New York City fashion designer Lela Rose gets the full treatment, as early as 7 a.m. -- all the while writing emails and prepping for her day.
"Anyone, you know, who is on a tight schedule, which I think is any mom working or not, you know, we all have things that we need to get done, and we need to look good doing it," she said.
Rose found a team of professionals, not through her fashion industry connections, but by simply swiping her smartphone.
Launched early this year, Glamsquad is the latest mobile app to offer women professional glamor, whenever and wherever they choose.
"People are ordering their food, their groceries, their car services, their babysitters, everything you can really order just from your phone. So why can't you order beauty services to come to your home or your office?" asked Glamsquad CEO Alexandra Wilkis Wilson.
Wilkis Wilson left the popular online designer discounter Gilt Group, which she co-founded, to join Glamsquad.
"I think we can build this company into something really big and powerful and disruptive," Wilkis Wilson said. She wants to change peoples' habits.

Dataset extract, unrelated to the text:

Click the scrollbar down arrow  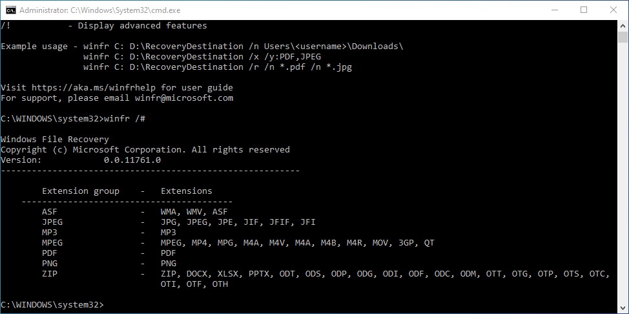[x=623, y=308]
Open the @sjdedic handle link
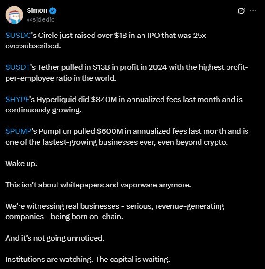 point(41,19)
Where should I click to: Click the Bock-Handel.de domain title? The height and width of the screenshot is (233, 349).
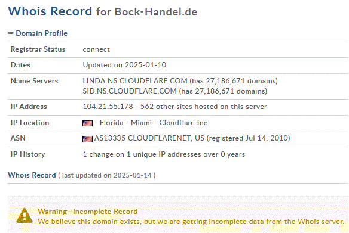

The service has already changed the habits of marketing executive M.T. Carney, who uses the app twice every week.
"The appeal of this kind of service is, first and foremost, really about convenience," Carney said. "When you cut out the travel time, it makes life a lot easier."
Glamsquad hair services include blow drys and styling for $50 and a makeup session that runs $75. Its founders believe people will pay the price despite traditional salon options.
In 2013, the beauty industry saw an overall revenue of nearly $205 billion. Columbia Business School professor Michelle Greenwald said mobile beauty companies are primed to become part of that market.
From a consumer standpoint, Greenwald said, Glamsquad is attractive.
"One, they can afford it. Two, they value the convenience, and three, there are enough women, evidently, that this is meaningful to them that they can create a market," Greenwald said.
"One thing that I think is really funny about Glamsquad is that on the one hand, we're really modern, we're based on technology. But on the other hand, this is relatively old fashioned," Wilkis Wilson said. "My grandmothers used to have standing hair appointments."
Companies selling the premium on looking your best hope being old fashioned become new again to a culture that has it all at their fingertips.
"You can be where you want to be and pretty much order it up on your phone, and it's done," Rose said.